Here are some factors to help determine your basal metabolism:
Age: Metabolism slows down with age. After forty, it decreases on average by 10% every ten years.
Genetics: People genetically differ in how they absorb nutrients from food. Two individuals can eat the same, but one may consume more calories than the other.
Gender: Natural metabolism is slower in women than in men because men have more muscle mass, requiring more calories.
Tips to boost metabolism:
Hydrate: Start your metabolism in the morning by drinking warm water with lemon and honey.
Eat Breakfast:. Consuming breakfast energizes the body and kickstarts metabolic processes.

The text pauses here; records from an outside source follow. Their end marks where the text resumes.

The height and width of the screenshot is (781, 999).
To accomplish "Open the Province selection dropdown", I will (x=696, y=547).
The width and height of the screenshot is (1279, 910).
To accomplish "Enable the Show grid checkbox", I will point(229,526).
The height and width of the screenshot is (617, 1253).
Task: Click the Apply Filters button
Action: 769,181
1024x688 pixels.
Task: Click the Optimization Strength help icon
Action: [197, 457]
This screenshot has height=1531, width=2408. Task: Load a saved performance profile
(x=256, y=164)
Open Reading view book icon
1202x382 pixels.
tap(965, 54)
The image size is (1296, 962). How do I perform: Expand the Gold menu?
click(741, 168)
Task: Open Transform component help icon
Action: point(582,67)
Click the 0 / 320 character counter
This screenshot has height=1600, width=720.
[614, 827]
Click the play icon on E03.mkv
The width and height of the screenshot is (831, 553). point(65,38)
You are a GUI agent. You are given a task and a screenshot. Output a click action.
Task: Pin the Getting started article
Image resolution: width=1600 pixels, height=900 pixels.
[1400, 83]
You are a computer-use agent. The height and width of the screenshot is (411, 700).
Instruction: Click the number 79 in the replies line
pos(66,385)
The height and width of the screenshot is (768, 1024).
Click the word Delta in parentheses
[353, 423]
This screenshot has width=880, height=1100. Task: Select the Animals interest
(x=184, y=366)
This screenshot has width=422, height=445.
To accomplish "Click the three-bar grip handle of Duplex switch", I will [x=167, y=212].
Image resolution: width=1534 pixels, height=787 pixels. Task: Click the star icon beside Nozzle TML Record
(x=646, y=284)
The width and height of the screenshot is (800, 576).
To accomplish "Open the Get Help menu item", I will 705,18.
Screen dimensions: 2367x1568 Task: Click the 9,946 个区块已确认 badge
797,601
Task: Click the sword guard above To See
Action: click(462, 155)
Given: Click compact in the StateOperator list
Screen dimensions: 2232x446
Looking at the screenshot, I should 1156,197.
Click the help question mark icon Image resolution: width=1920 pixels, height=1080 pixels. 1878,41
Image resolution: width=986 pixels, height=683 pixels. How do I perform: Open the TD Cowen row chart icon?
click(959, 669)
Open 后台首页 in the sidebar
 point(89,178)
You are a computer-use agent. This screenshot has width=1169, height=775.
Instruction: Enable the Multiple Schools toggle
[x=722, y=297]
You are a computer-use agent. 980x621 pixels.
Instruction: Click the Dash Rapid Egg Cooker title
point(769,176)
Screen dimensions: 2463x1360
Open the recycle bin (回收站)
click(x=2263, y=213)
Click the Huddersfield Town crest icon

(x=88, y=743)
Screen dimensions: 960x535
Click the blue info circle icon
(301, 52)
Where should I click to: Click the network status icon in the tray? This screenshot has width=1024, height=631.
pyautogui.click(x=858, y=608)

Omega-3 Fatty Acids: Include foods rich in omega-3 in your diet to control weight and promote overall well-being.
Learn about Probiotics and Prebiotics: While not directly affecting metabolism, they help improve gut function, potentially impacted by insufficient nutrition.
Get Enough Sleep: Metabolism slows due to overall fatigue and the body going into emergency mode. A solid eight-hour sleep from 11:00 PM to 7:00 AM can counteract this.
Build Muscle: Though internal organs constitute 7% of total body mass, they use up to 80% of the body's energy. Increasing muscle mass can boost energy consumption without lengthy gym sessions.
Maintaining a consistent metabolic rhythm over time may help it find a new equilibrium.
Remember to consult with a doctor regarding metabolism, and avoid using these methods excessively.